O Brasil enfrenta uma explosão de ligações abusivas e já lidera o ranking mundial de chamadas indesejadas. Um novo estudo do Idec (Instituto de Defesa de Consumidores) mostra que o país recebe mais de 1 bilhão de ligações abusivas por mês e propõe uma mudança radical: empresas só poderiam fazer telemarketing com autorização prévia do consumidor.
Segundo o levantamento, os brasileiros recebem em média 305,7 mil ligações por minuto, número que coloca o país como tetracampeão global nesse tipo de prática. O dado acende alerta sobre uso irregular de dados pessoais, já que 92% das pessoas contatadas não têm qualquer relação com as empresas que ligam.
Telemarketing abusivo virou problema nacional
O estudo “Pelo fim do telemarketing abusivo: o consentimento como forma de garantir direitos” afirma que o problema deixou de ser apenas incômodo diário e passou a afetar diretamente direitos do consumidor, privacidade e qualidade de vida.
Entre junho de 2022 e dezembro de 2024, o país registrou o equivalente a 743 chamadas por habitante. Somente em 2025, foram contabilizadas 161,16 bilhões de chamadas curtas, de até seis segundos, muitas delas feitas por robôs para testar números ativos.
Mesmo com medidas regulatórias já em vigor, cerca de 24,1 bilhões dessas chamadas chegaram aos consumidores.
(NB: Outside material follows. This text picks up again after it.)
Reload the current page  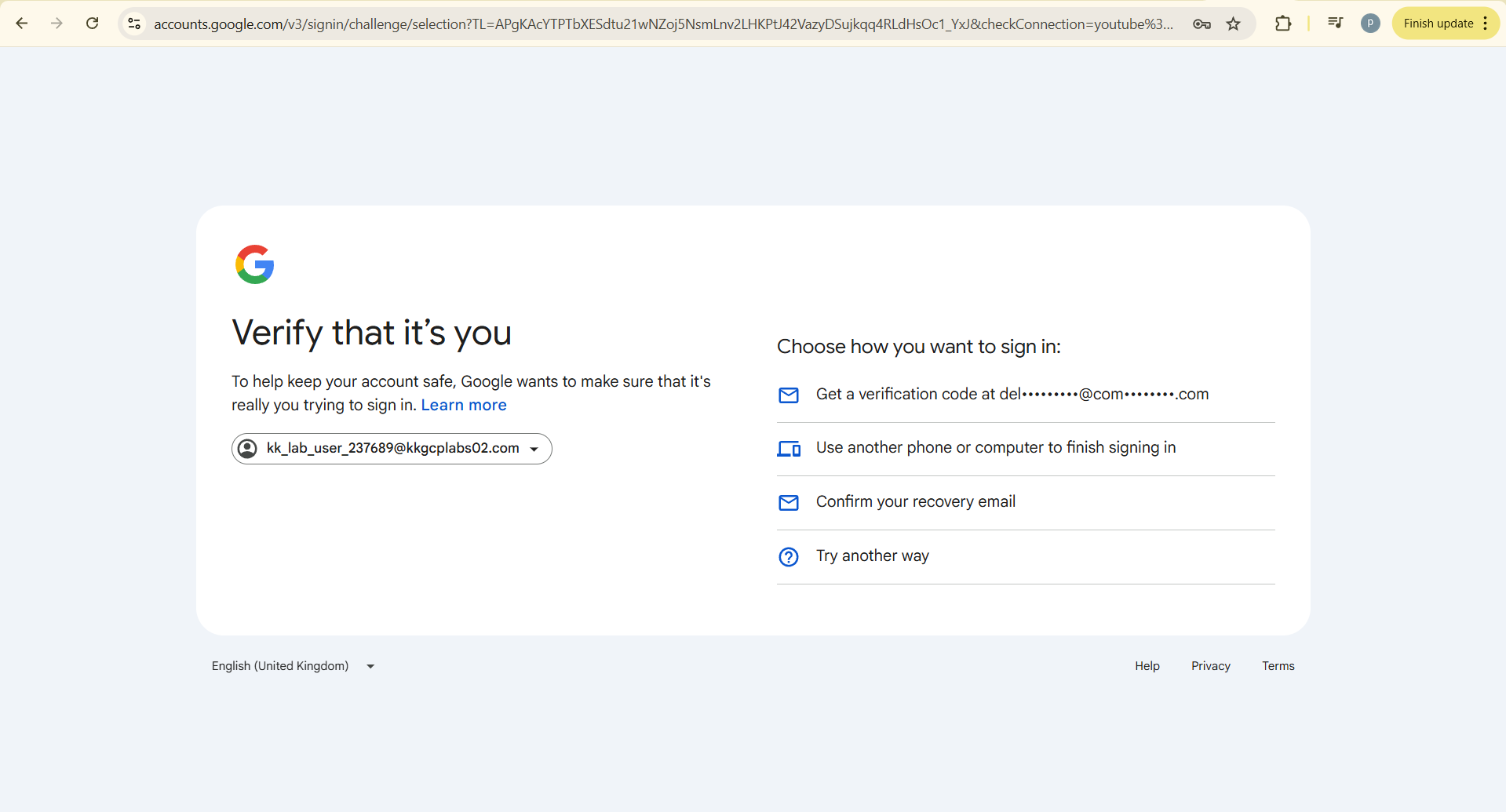coord(93,24)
Outro dado apontado pelo Idec mostra o tamanho da operação automatizada. O volume acumulado já passa de 126 bilhões de ligações robóticas, reforçando o uso industrial do telemarketing.
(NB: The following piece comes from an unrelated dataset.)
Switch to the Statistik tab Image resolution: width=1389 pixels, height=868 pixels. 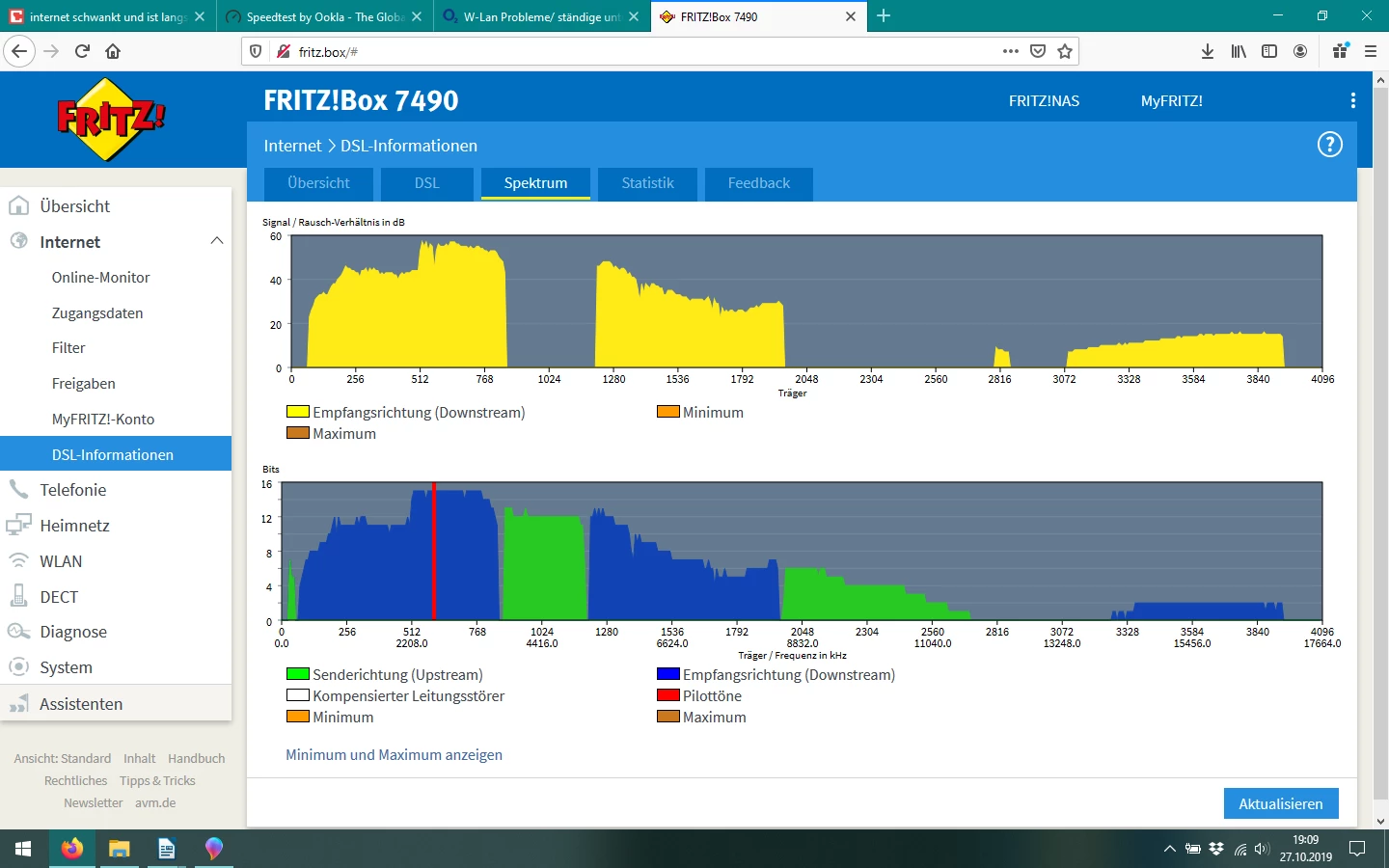(x=647, y=183)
Na prática, isso significa consumidores recebendo dezenas de chamadas por dia. Em um caso citado no estudo, uma pessoa recebeu 65 ligações em um único dia útil.
Além do incômodo, o excesso de chamadas faz muita gente ignorar números desconhecidos, o que já prejudica até serviços essenciais. Há relatos de equipes de saúde com dificuldade para localizar pacientes por telefone.
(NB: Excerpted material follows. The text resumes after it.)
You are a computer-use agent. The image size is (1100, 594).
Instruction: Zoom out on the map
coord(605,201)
Idosos e aposentados estão entre os mais afetados
O Idec também destaca impacto maior sobre públicos vulneráveis, especialmente idosos e aposentados. Segundo a entidade, há forte incidência de ofertas agressivas de crédito consignado sem consentimento claro.
A estimativa é de que mais de 4 milhões de aposentados e pensionistas tenham sido prejudicados por esse tipo de abordagem, muitas vezes marcada por falta de informação e indução ao erro.
Idec propõe fim do telemarketing sem autorização
Para enfrentar o problema, o instituto defende que o telemarketing ativo só seja permitido com consentimento prévio, informado e expresso do consumidor, no modelo conhecido como opt-in.
Entre as propostas estão:
- ligações comerciais apenas entre 8h e 18h, em dias úteis;
- regras mais rígidas para robôs e chamadas automáticas;
- criação de plataforma nacional para o cidadão autorizar ou recusar contatos;
- uso restrito de dados pessoais apenas quando houver relação prévia comprovada entre empresa e consumidor.
Congresso discute novas regras
O tema também avança no Congresso Nacional, onde projetos de lei tratam de telemarketing abusivo, proteção de dados e combate a fraudes.
Para o Idec, o país precisa trocar o modelo atual, baseado em contatos invasivos, por um sistema centrado no respeito à vontade do consumidor.